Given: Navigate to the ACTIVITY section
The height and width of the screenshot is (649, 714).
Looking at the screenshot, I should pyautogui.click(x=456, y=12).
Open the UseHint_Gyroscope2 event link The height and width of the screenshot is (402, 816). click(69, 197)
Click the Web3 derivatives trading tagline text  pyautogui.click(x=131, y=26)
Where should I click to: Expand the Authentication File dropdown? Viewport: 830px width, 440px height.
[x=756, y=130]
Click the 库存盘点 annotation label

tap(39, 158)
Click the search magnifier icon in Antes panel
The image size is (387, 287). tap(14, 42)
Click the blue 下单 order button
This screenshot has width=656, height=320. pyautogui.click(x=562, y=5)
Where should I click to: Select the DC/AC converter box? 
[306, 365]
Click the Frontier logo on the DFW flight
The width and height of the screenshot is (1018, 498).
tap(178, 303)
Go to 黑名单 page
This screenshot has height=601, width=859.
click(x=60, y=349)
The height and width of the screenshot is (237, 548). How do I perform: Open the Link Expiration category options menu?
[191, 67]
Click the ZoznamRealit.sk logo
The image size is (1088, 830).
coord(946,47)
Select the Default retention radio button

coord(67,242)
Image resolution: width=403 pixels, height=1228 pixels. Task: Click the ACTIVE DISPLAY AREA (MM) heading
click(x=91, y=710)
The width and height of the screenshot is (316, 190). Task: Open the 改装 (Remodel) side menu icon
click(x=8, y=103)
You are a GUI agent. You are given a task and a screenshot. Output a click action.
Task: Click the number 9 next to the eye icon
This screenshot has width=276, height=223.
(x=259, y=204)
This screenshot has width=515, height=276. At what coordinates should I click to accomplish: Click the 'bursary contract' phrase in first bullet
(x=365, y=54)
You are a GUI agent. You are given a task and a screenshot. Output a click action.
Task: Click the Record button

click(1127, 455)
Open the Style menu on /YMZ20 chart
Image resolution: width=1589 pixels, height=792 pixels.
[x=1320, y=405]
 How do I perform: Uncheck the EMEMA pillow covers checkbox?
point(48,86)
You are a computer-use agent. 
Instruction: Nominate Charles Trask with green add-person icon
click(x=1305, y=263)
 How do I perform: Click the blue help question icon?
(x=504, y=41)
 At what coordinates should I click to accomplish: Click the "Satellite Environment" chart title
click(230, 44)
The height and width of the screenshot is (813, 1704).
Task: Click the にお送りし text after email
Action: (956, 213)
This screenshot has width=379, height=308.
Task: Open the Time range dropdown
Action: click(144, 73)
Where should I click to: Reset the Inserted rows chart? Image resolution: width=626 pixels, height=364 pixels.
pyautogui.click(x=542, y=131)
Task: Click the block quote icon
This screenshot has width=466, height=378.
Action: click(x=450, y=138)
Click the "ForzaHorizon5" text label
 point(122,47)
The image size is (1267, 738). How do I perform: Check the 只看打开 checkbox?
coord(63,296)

• THE TASK:
What you should do is return the records above exactly, leaving nothing out.

• RESPONSE TO THE TASK:
Given: Navigate to the ACTIVITY section
The height and width of the screenshot is (649, 714).
Looking at the screenshot, I should pyautogui.click(x=456, y=12).
Open the UseHint_Gyroscope2 event link The height and width of the screenshot is (402, 816). click(69, 197)
Click the Web3 derivatives trading tagline text  pyautogui.click(x=131, y=26)
Where should I click to: Expand the Authentication File dropdown? Viewport: 830px width, 440px height.
[x=756, y=130]
Click the 库存盘点 annotation label

tap(39, 158)
Click the search magnifier icon in Antes panel
The image size is (387, 287). tap(14, 42)
Click the blue 下单 order button
This screenshot has width=656, height=320. pyautogui.click(x=562, y=5)
Where should I click to: Select the DC/AC converter box? 
[306, 365]
Click the Frontier logo on the DFW flight
The width and height of the screenshot is (1018, 498).
tap(178, 303)
Go to 黑名单 page
This screenshot has height=601, width=859.
click(x=60, y=349)
The height and width of the screenshot is (237, 548). How do I perform: Open the Link Expiration category options menu?
[191, 67]
Click the ZoznamRealit.sk logo
The image size is (1088, 830).
coord(946,47)
Select the Default retention radio button

coord(67,242)
Image resolution: width=403 pixels, height=1228 pixels. Task: Click the ACTIVE DISPLAY AREA (MM) heading
click(x=91, y=710)
The width and height of the screenshot is (316, 190). Task: Open the 改装 (Remodel) side menu icon
click(x=8, y=103)
You are a GUI agent. You are given a task and a screenshot. Output a click action.
Task: Click the number 9 next to the eye icon
This screenshot has width=276, height=223.
(x=259, y=204)
This screenshot has width=515, height=276. At what coordinates should I click to accomplish: Click the 'bursary contract' phrase in first bullet
(x=365, y=54)
You are a GUI agent. You are given a task and a screenshot. Output a click action.
Task: Click the Record button

click(1127, 455)
Open the Style menu on /YMZ20 chart
Image resolution: width=1589 pixels, height=792 pixels.
[x=1320, y=405]
 How do I perform: Uncheck the EMEMA pillow covers checkbox?
point(48,86)
You are a computer-use agent. 
Instruction: Nominate Charles Trask with green add-person icon
click(x=1305, y=263)
 How do I perform: Click the blue help question icon?
(x=504, y=41)
 At what coordinates should I click to accomplish: Click the "Satellite Environment" chart title
click(230, 44)
The height and width of the screenshot is (813, 1704).
Task: Click the にお送りし text after email
Action: (956, 213)
This screenshot has width=379, height=308.
Task: Open the Time range dropdown
Action: click(144, 73)
Where should I click to: Reset the Inserted rows chart? Image resolution: width=626 pixels, height=364 pixels.
pyautogui.click(x=542, y=131)
Task: Click the block quote icon
This screenshot has width=466, height=378.
Action: click(x=450, y=138)
Click the "ForzaHorizon5" text label
 point(122,47)
The image size is (1267, 738). How do I perform: Check the 只看打开 checkbox?
coord(63,296)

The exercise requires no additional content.